Only reproduce the lines from the line containing "aospterni@postacert.umbria.it (182, 1853)" onward, exactly, through the final line of the data below.
[Records Boundary: Start]
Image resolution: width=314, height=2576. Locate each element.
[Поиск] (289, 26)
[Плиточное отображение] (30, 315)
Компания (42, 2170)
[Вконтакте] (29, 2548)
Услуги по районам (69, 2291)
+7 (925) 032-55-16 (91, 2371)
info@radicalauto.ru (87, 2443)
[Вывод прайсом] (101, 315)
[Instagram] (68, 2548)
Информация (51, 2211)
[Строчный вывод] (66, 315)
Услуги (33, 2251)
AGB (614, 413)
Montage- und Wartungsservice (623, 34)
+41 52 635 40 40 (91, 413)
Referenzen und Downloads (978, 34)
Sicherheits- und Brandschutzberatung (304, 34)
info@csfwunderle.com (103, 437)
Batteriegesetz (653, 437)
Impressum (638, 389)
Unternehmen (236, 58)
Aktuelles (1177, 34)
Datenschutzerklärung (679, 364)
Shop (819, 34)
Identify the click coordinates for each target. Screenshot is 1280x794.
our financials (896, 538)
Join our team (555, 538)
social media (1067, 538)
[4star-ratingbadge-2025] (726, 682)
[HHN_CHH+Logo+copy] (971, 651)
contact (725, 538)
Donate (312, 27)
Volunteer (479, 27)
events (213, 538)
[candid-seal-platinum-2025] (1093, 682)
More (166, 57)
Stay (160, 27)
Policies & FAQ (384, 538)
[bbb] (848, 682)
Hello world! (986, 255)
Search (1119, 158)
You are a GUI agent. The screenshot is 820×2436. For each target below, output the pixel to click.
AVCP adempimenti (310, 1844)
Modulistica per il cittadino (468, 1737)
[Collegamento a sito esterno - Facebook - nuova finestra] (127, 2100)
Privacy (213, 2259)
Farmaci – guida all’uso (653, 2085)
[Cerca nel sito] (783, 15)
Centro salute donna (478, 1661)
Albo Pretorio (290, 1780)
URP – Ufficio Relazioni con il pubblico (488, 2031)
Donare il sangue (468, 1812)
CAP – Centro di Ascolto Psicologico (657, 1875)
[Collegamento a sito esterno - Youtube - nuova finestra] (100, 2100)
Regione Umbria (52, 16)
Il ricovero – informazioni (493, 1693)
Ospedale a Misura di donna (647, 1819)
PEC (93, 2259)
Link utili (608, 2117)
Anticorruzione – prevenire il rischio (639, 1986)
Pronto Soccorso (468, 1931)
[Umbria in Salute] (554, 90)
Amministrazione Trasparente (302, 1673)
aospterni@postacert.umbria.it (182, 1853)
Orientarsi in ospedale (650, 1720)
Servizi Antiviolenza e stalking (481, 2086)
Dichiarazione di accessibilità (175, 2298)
[Records Boundary: End]
### Written response:
aospterni@postacert.umbria.it (182, 1853)
Orientarsi in ospedale (650, 1720)
Servizi Antiviolenza e stalking (481, 2086)
Dichiarazione di accessibilità (175, 2298)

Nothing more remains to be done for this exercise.